Giménez-Romero et al. model an ecosystem with habitat heterogeneity — patches of wet, dry, cool, warm — and ask how much diversity this heterogeneity can support. Below a critical threshold of environmental variation, the answer is none. The dominant species wins everywhere. The heterogeneity exists but does nothing. Above the threshold, multiple species coexist stably. The transition is sharp: not a gradual increase in biodiversity as heterogeneity increases, but a switch from zero coexistence to stable coexistence at a specific critical value.
Sinet et al. study what happens when a system temporarily crosses a tipping point. The conventional model is binary: cross the line, the system tips irreversibly. Their analysis finds a safe overshoot region that follows an inverse-square law — the product of overshoot magnitude squared and duration squared must stay below a coupling-dependent constant. You can cross the line. You just can't cross it far, or for long, and the relationship between “far” and “long” has a precise geometry.

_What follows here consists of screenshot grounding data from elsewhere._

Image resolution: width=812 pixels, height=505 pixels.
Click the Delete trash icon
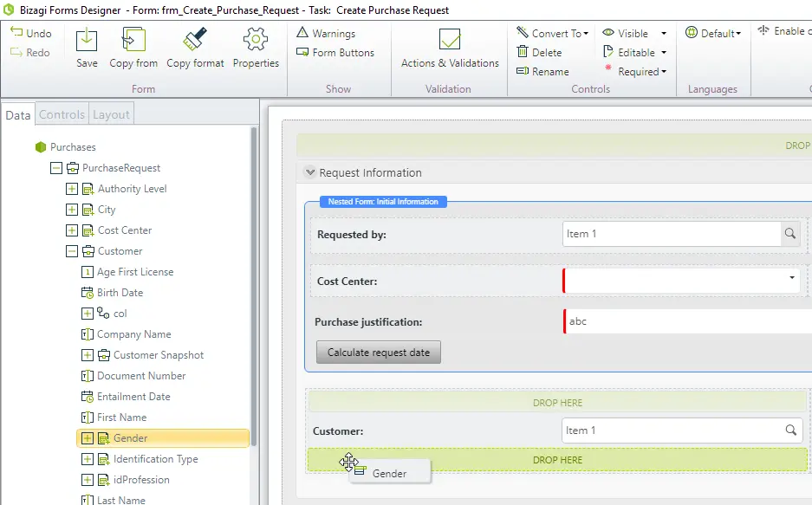point(523,52)
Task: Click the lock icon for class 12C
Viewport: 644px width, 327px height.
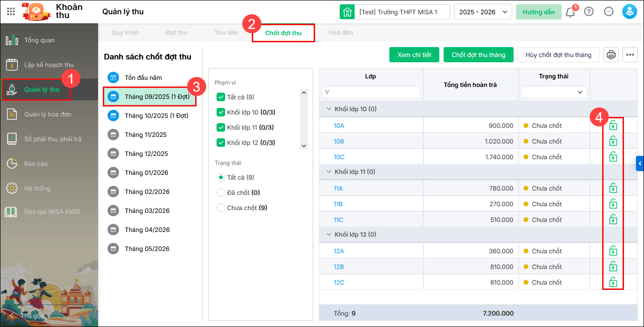Action: [x=613, y=282]
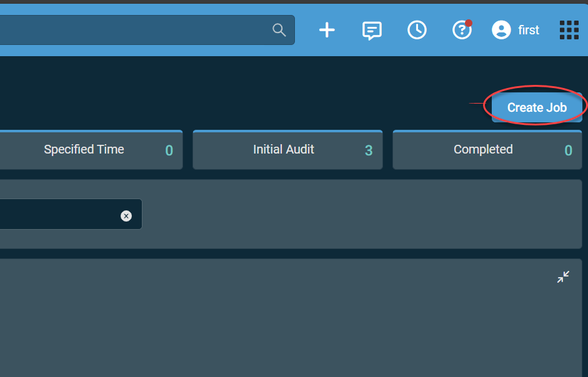Open the clock history icon
This screenshot has height=377, width=588.
[x=417, y=30]
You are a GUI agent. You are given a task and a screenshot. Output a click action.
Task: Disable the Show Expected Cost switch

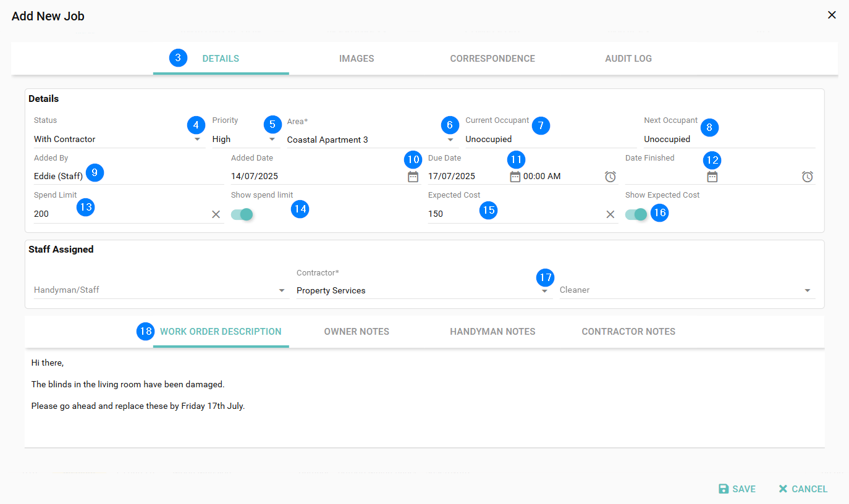click(636, 214)
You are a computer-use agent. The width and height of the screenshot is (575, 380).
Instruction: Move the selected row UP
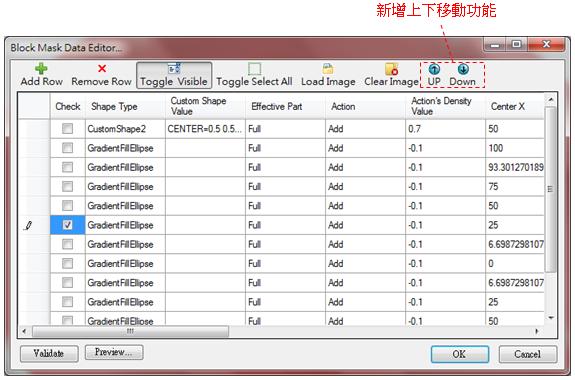[x=434, y=75]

These are not the same system, but they share a structural feature that matters more than their differences. In both cases, the boundary between regimes is not a gradient but a geometric object. The habitat threshold isn't just “more is better” — it's a cliff below which more is nothing. The overshoot boundary isn't just “less is safer” — it's a curve that trades magnitude for duration along a specific mathematical contour.
Gaba makes this formal in a different context entirely: computational complexity classes (P, NP, EXPTIME) arise as stable sets under a scaling homeomorphism on a quasi-metric space. The boundaries between what is easy and what is hard are not artifacts of how we count operations. They are topological features of the space. The geometric structure preceded our measurement of it.

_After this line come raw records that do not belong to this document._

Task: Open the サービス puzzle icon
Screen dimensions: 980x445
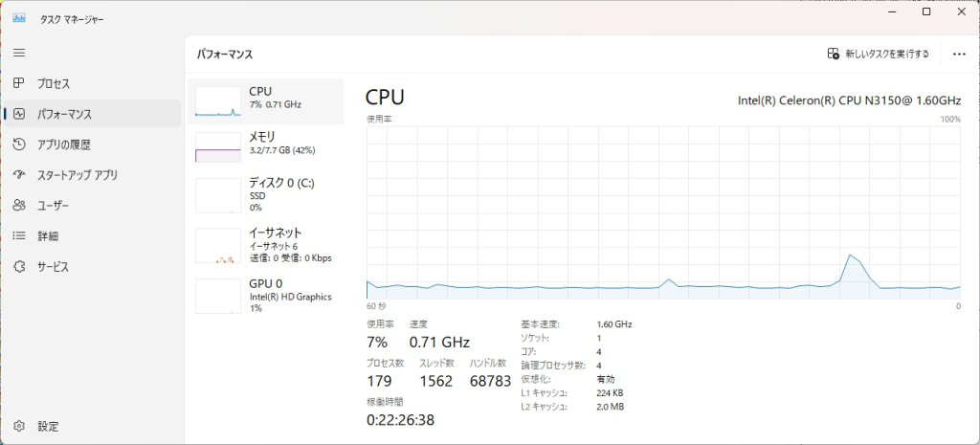Action: tap(19, 267)
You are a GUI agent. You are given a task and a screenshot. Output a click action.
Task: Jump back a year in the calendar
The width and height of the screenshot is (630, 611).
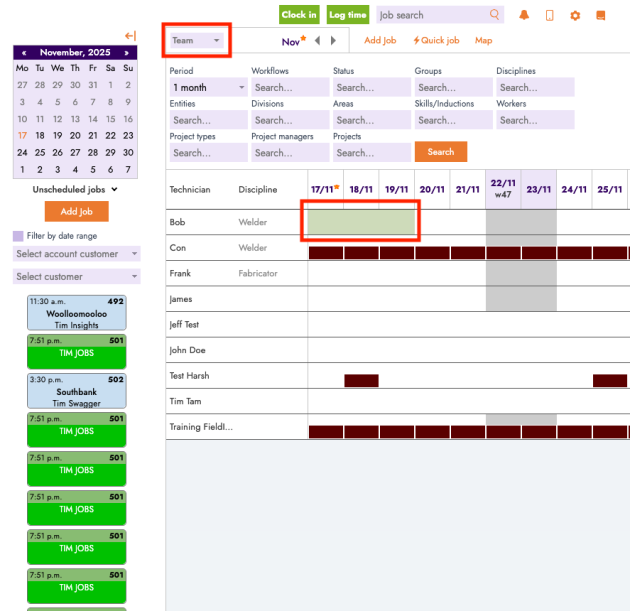22,52
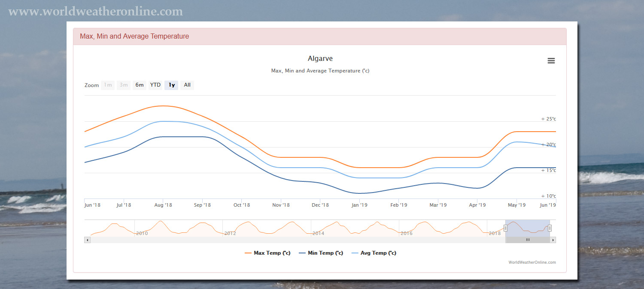Open the WorldWeatherOnline.com credit link

[532, 262]
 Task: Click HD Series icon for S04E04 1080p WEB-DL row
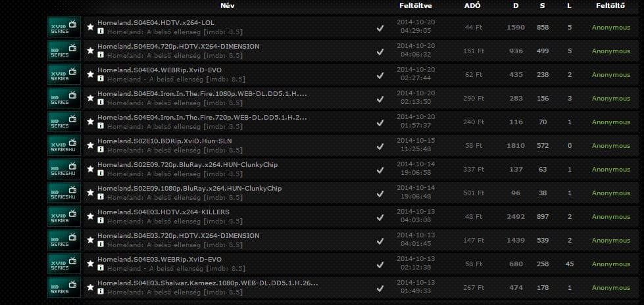coord(64,99)
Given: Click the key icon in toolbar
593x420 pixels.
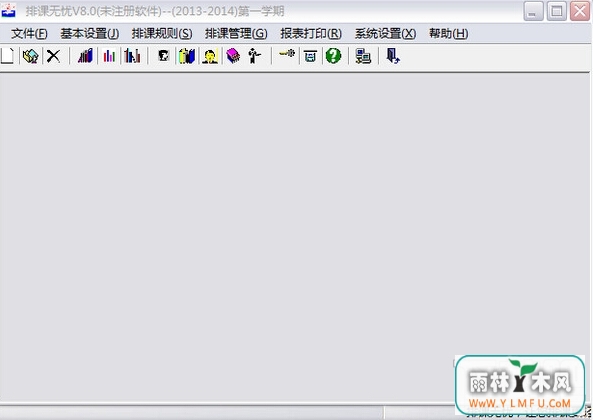Looking at the screenshot, I should pyautogui.click(x=287, y=54).

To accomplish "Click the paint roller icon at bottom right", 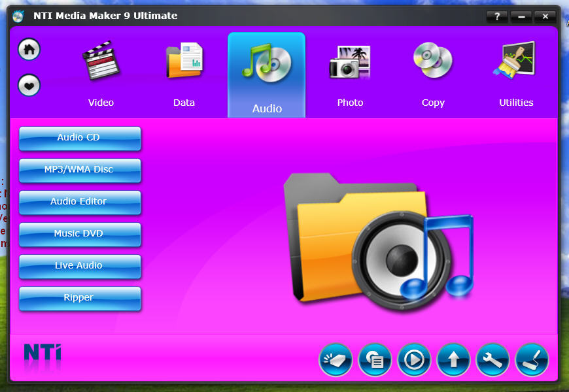I will pyautogui.click(x=532, y=360).
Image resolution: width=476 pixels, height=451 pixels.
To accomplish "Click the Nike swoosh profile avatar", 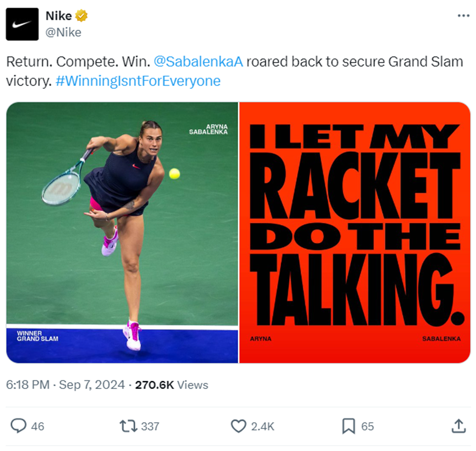I will (x=22, y=24).
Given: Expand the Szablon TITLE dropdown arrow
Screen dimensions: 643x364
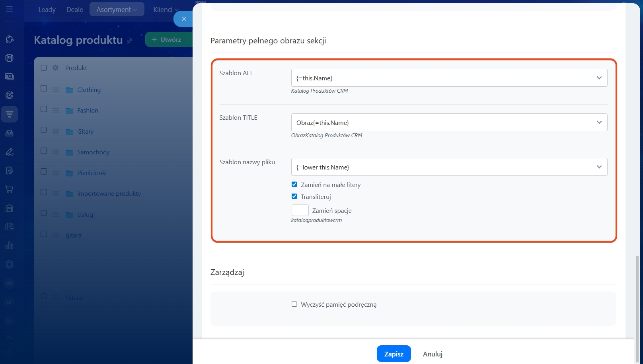Looking at the screenshot, I should click(599, 123).

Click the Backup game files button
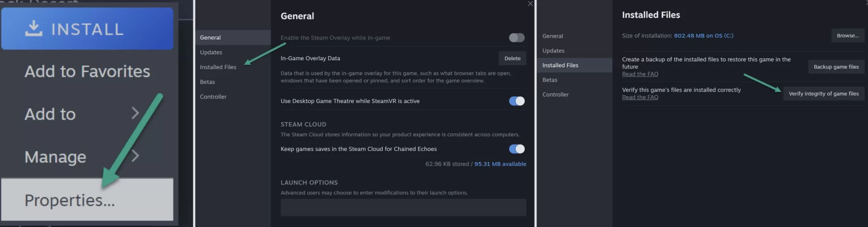(836, 66)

The practical implication cuts across all three domains. In ecology, modest conservation interventions — creating small patches, introducing minor variation — are predicted to fail unless they cross the heterogeneity threshold. The intervention must be large enough to reach the geometric boundary where coexistence becomes structurally possible. In climate policy, the question is not whether you will cross a tipping point, but whether you can stay within the inverse-square envelope that permits return. And in computation, the question of whether a problem is tractable is not a matter of degree but of which side of a topological boundary it falls on.
We are trained to think in gradients. A little more effort produces a little more result. But these systems have boundaries where the relationship between input and output is discontinuous. The boundary doesn't just separate two states. It defines the geometry of what is possible on each side.